PROBLEM TO WORK ON →
Give again, unaltered, the line with "Task: Select Facebook" and all lines that follow it in the listing below, minus any pictures.

== == ==

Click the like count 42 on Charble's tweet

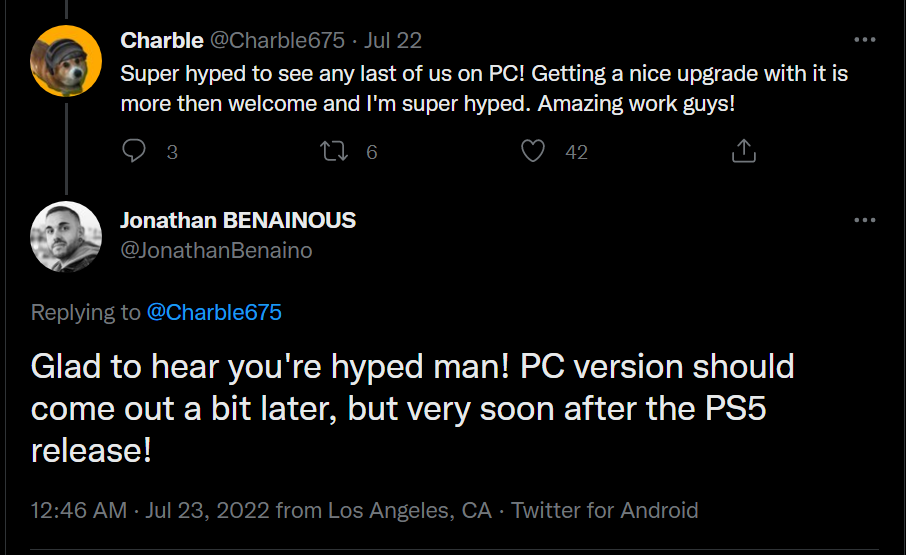576,152
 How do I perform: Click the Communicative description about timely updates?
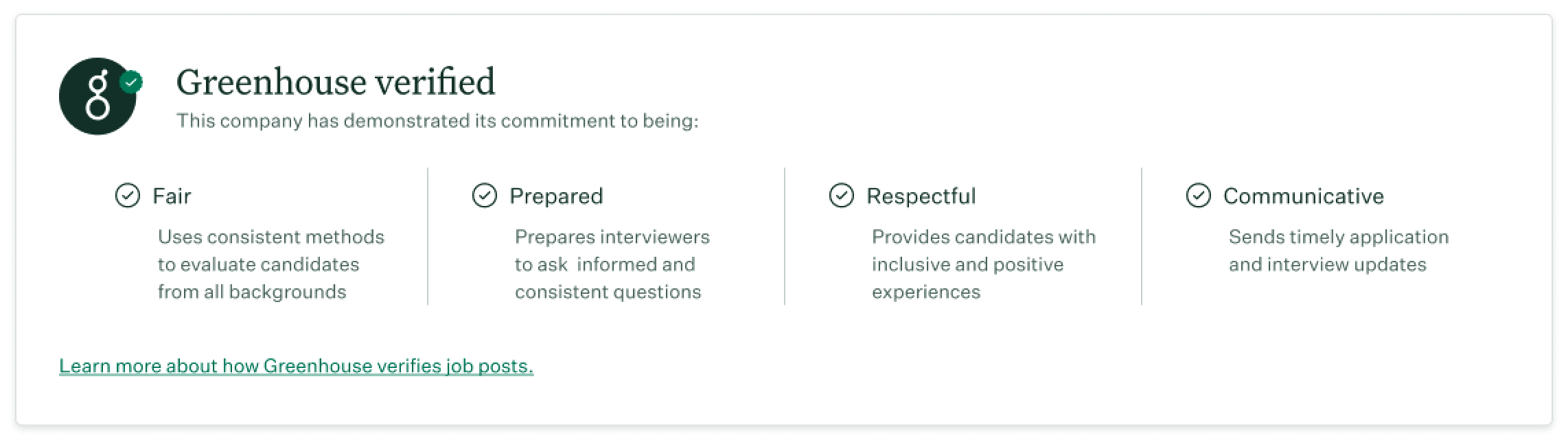1339,251
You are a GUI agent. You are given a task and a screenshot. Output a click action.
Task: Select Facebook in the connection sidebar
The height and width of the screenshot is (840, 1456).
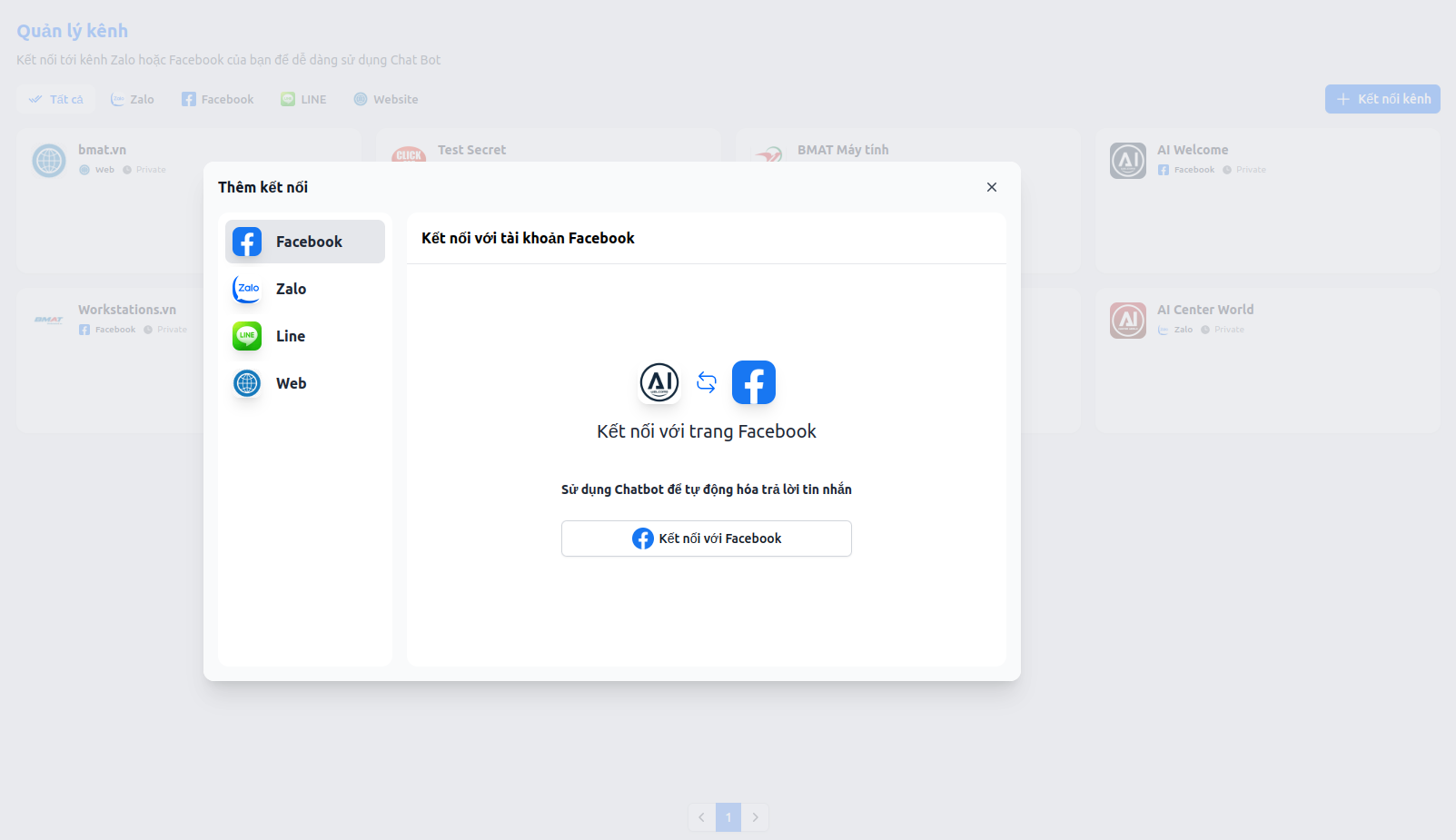(304, 242)
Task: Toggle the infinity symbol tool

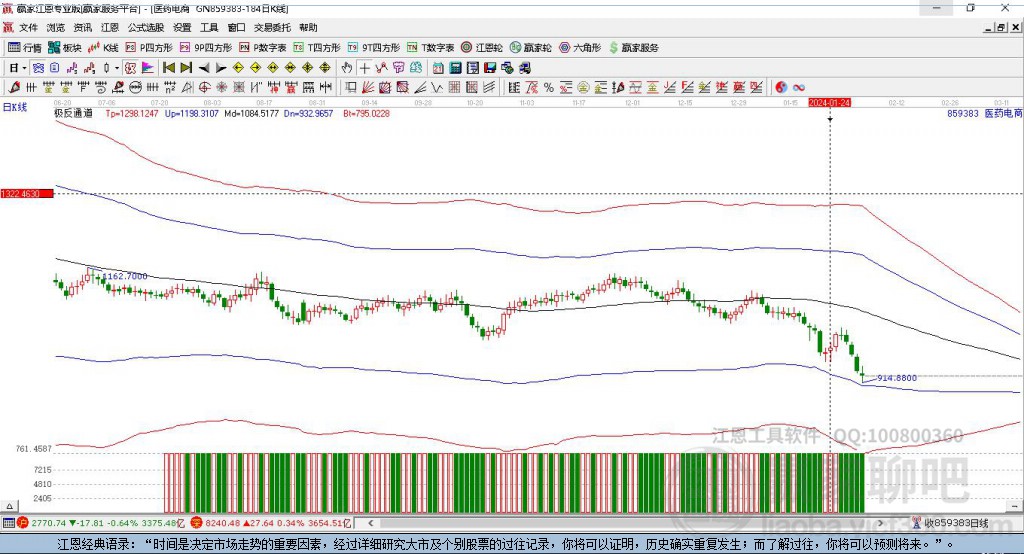Action: pos(801,87)
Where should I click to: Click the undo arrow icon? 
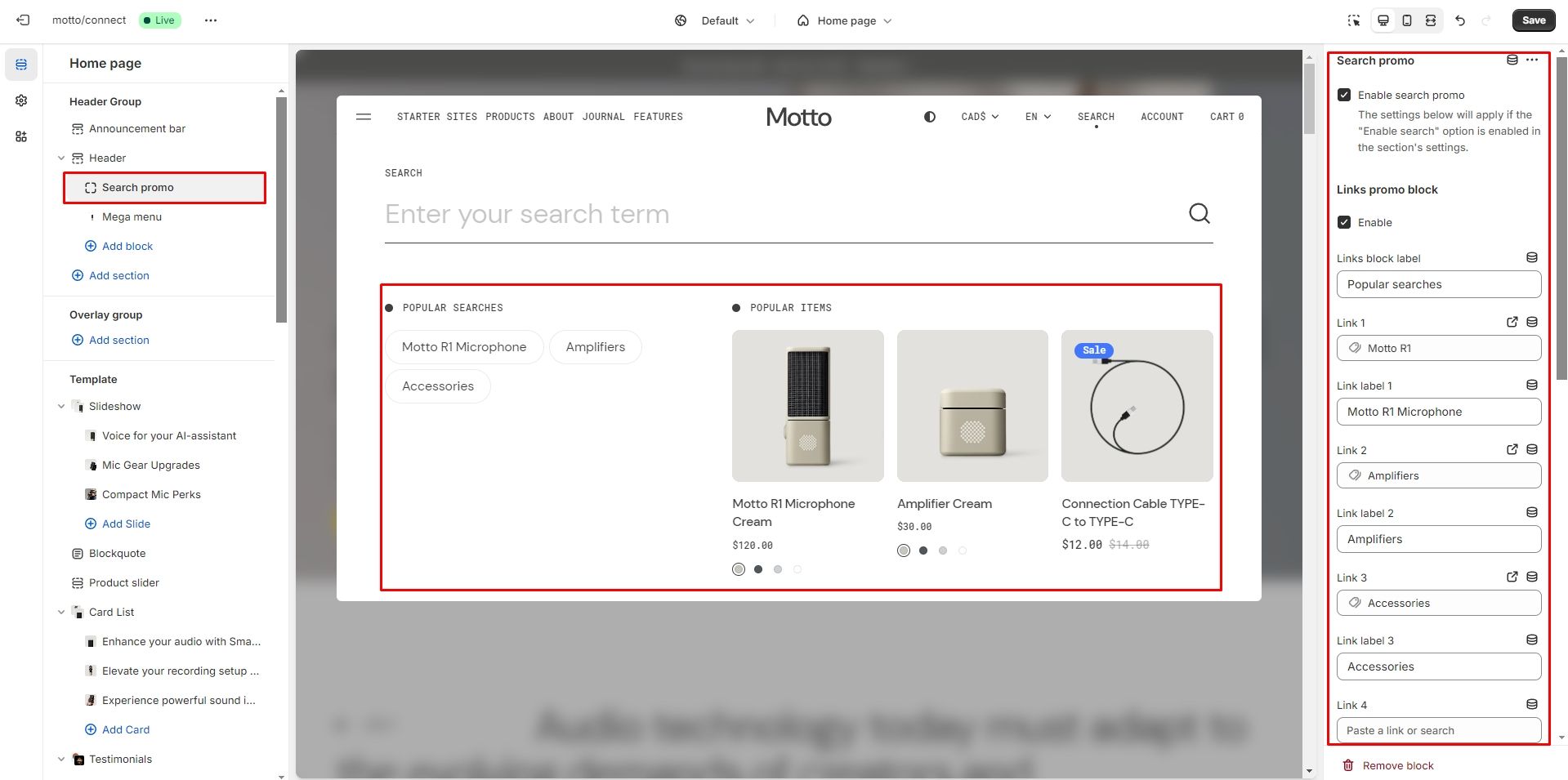pyautogui.click(x=1460, y=20)
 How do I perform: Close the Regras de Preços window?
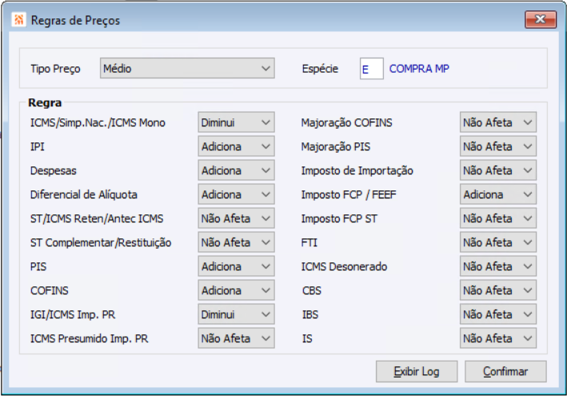click(x=541, y=19)
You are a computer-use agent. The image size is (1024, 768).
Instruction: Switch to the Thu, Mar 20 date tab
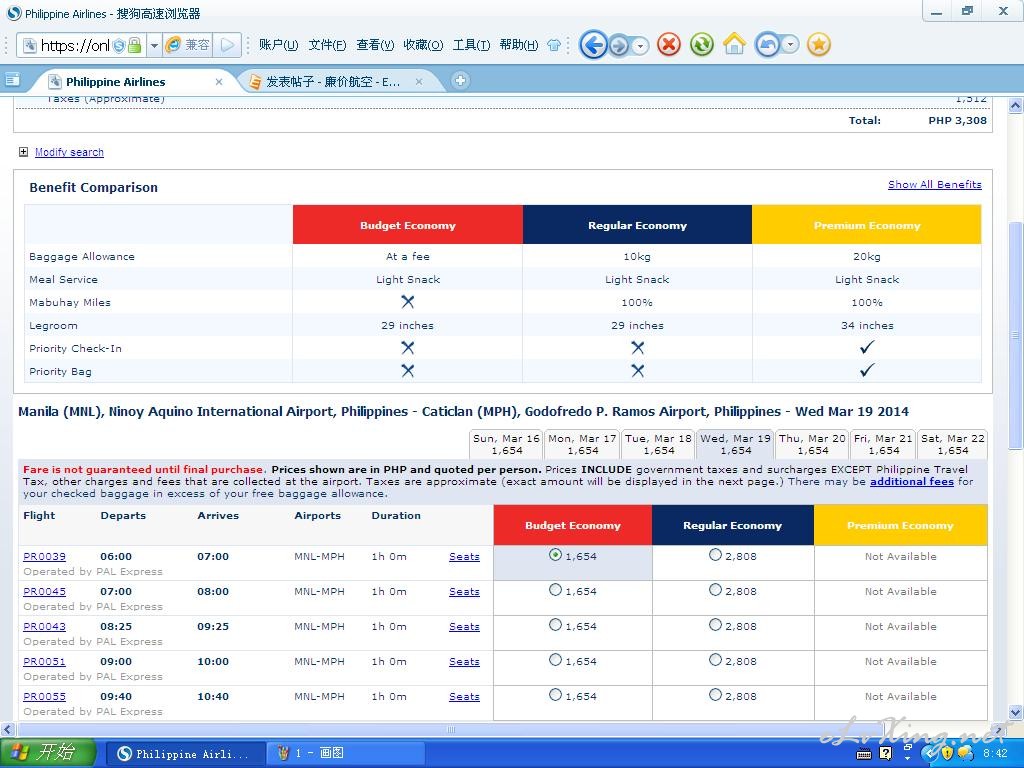(812, 444)
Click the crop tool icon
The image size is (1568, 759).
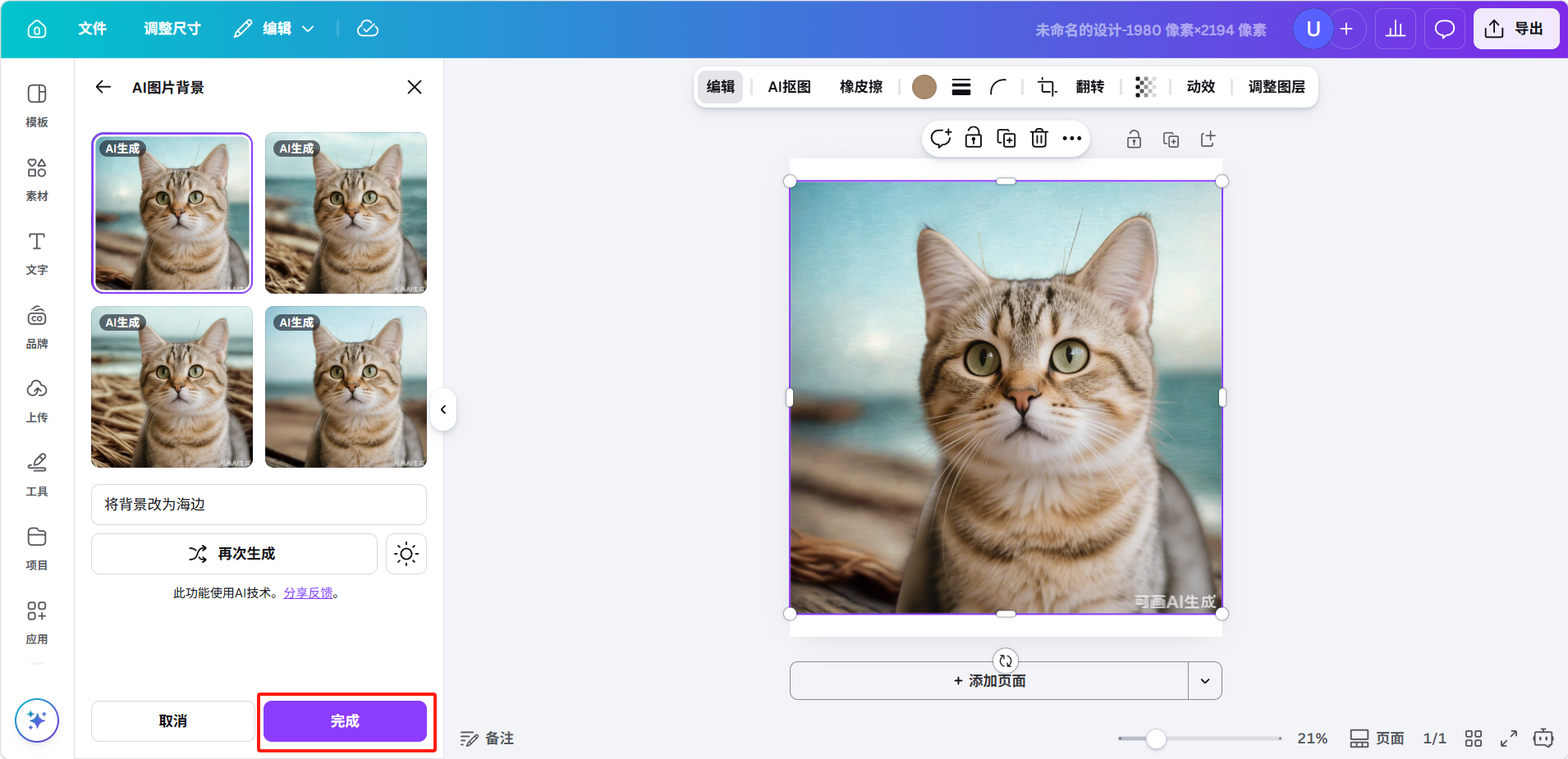pyautogui.click(x=1047, y=87)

== == ==

RESPONSE FOR THIS EXERCISE →
Task: Select Facebook in the connection sidebar
The height and width of the screenshot is (840, 1456).
(304, 242)
Task: Toggle the infinity symbol tool

Action: pos(801,87)
Where should I click to: Click the undo arrow icon? 
pyautogui.click(x=1460, y=20)
 How do I perform: Close the Regras de Preços window?
click(x=541, y=19)
You are a computer-use agent. The image size is (1024, 768).
Instruction: Switch to the Thu, Mar 20 date tab
(812, 444)
Click the crop tool icon
The image size is (1568, 759).
pyautogui.click(x=1047, y=87)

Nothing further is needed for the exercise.